Sasha Costanza-Chock, an assistant professor of Comparative Media at MIT, asked about the fate of minority publics and dissenting social movements in a world of ever-increasing surveillance. Are we losing the private space where nascent social movements used to form?
Landau replied that Occupy Wall Street provides a good example of a movement that can still come together under the new conditions. “We always have some people who are willing to be public early, and some who are not willing to be public early,” she said: even now, some participants and supporters have opted to remain private, while others are very much in the public eye.
Responding to a question that raised the specter of technologies of mind-reading, Braman said more than a decade ago, the government issued a directive for research in “the co-design of humans and weapons.” We’re in a moment of species change, she said.
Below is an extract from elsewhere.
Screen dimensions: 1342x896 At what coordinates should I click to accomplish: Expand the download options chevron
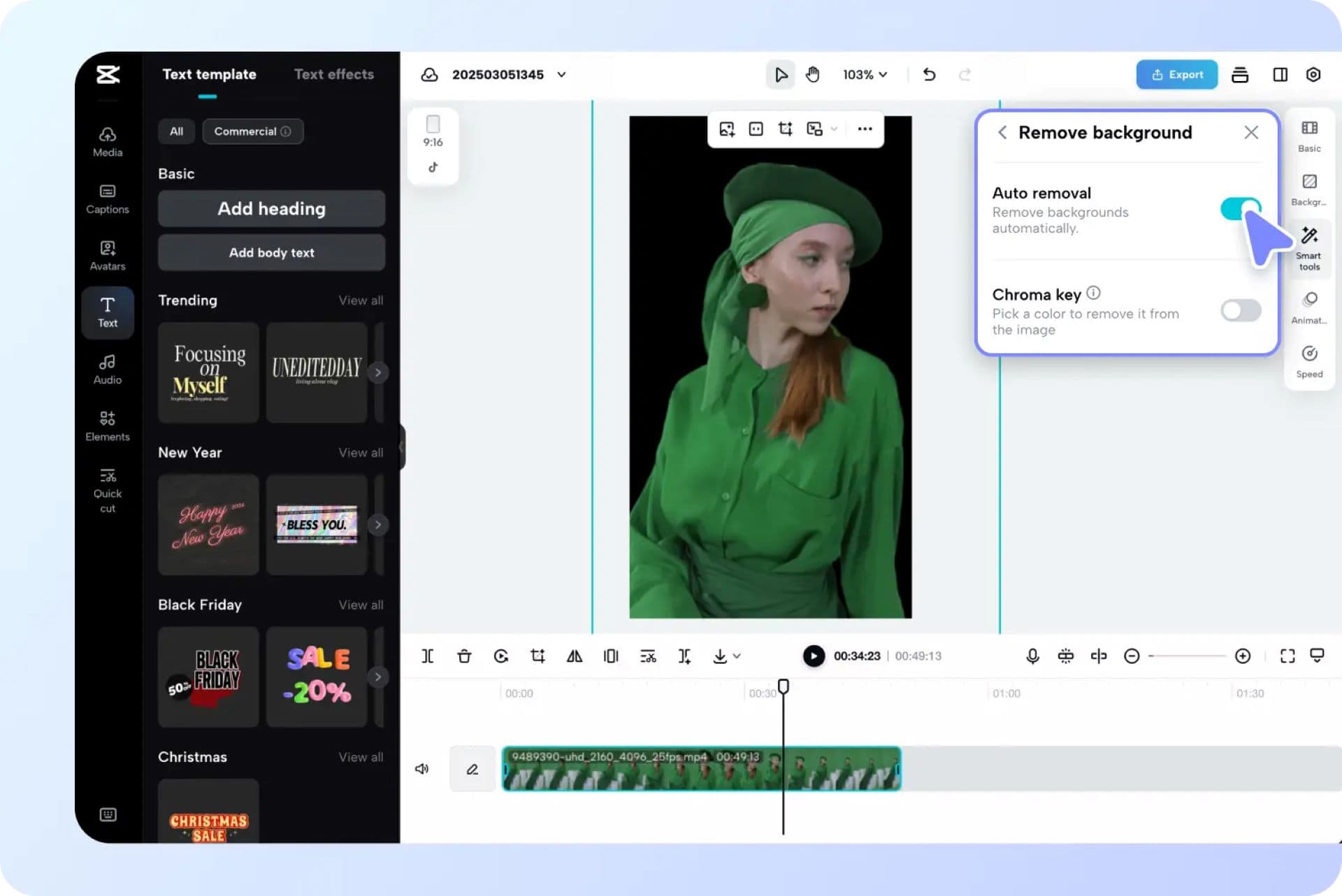click(735, 656)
Answering a question about how individuals can defend themselves against the surveillance state, Landau described a tool called Tor, built by U.S. naval laboratories in the early 2000s, that hides the digital information about who is communicating with whom. The U.S. government is putting a lot of money into tools that protect this kind of transactional information, she said: “It’s an interesting ray of hope in the midst of all the gloom we’re talking about. And it’s a ray of hope being promulgated by the U.S. government.”